Pour garantir la sécurité du service, les données ne seront pas sauvegardées dans un cloud mais de manière décentralisée directement sur le téléphone. L’application sera, en outre, sécurisée par l’entremise d’une puce intégrée au téléphone (ce que l’on appelle le crypto hardware).
Des garde-fous qui, on nous l’assure, garantiront une meilleure protection des données qu’en cas de vol de son portefeuille. Dans ce cas, la carte d’identité en plastique est, de facto, aux mains des escrocs. Si son téléphone est perdu ou dérobé, il faudra casser le code de déverrouillage du mobile et de l’application France Identité avant de pouvoir accéder aux données.
Faire le choix des données divulguées
Par exemple, pour la demande d’un prêt à sa banque, on pourra accepter, via France Identité, de donner son nom, prénom, date de naissance, mais aussi ses données d’imposition pour prouver la réalité de ses revenus. Pour une procuration de vote, les données fournies seront plus réduites. « C’est le principe d’identité souveraine : chacun reste propriétaire de ses données et pourra choisir, via France Identité, de partager tout ou partie des informations selon le cas de figure », résume Hervé Bonazzi.
Il sera aussi possible d’avoir recours à un principe qu’on appelle le « zero knowledge proof ». En français, on parle de la « preuve à divulgation nulle de connaissance ». Cela signifie qu’on pourra, via France Identité, prouver que l’on a plus de 18 ans sans pour autant donner son âge précis ou sa date de naissance. De quoi permettre d’accéder à un site réservé aux adultes, d’acheter de l’alcool ou de jouer à des jeux d’argent en ligne, par exemple.

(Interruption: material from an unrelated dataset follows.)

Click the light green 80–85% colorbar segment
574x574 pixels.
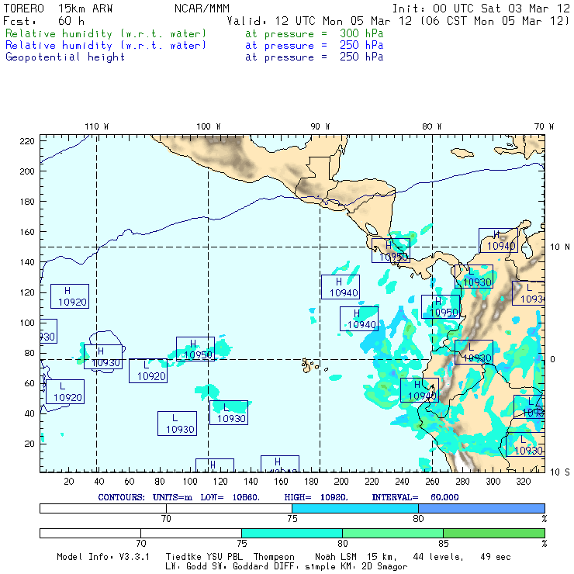392,534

La liberté de stocker plus ou moins d’informations
Chacun restera libre d’enrichir plus ou moins l’application : données bancaires, impôts, sécurité sociale, contrats d’énergie, etc. De quoi facilement fournir des justifications pour différentes démarches administratives et signatures électroniques. Utile pour un projet d’hospitalisation, une souscription d’assurance, l’achat d’un véhicule, l’inscription à l’université, une demande d’allocations chômage, etc.
En Europe, plusieurs pays ont déjà sauté le pas. C’est le cas de l’Allemagne avec son Ausweis App ou de la Suisse avec son e-id. En Belgique, les citoyens ont la possibilité d’entrer en contact avec l’administration par l’entremise d’un lecteur de carte nationale d’identité. Depuis son lancement en 2017, 40 % de la population – 3 millions de personnes – a sauté le pas.
« L’enjeu est véritablement la confiance des citoyens. Donc, plus le système est robuste et plus ils ont toute liberté d’y agréger les infos qu’ils souhaitent, plus l’adoption du service sera facilitée, assure Hervé Bonazzi. Après, ce sera l’usage qui créera l’adoption. Si le service permet de gagner du temps et de se simplifier la vie, ce sera un succès. » S’il est perçu comme une menace pour la vie privée, trop complexe à installer ou fastidieux à utiliser, alors ce sera un échec.
Rendez-vous dans quelques mois pour son lancement officiel.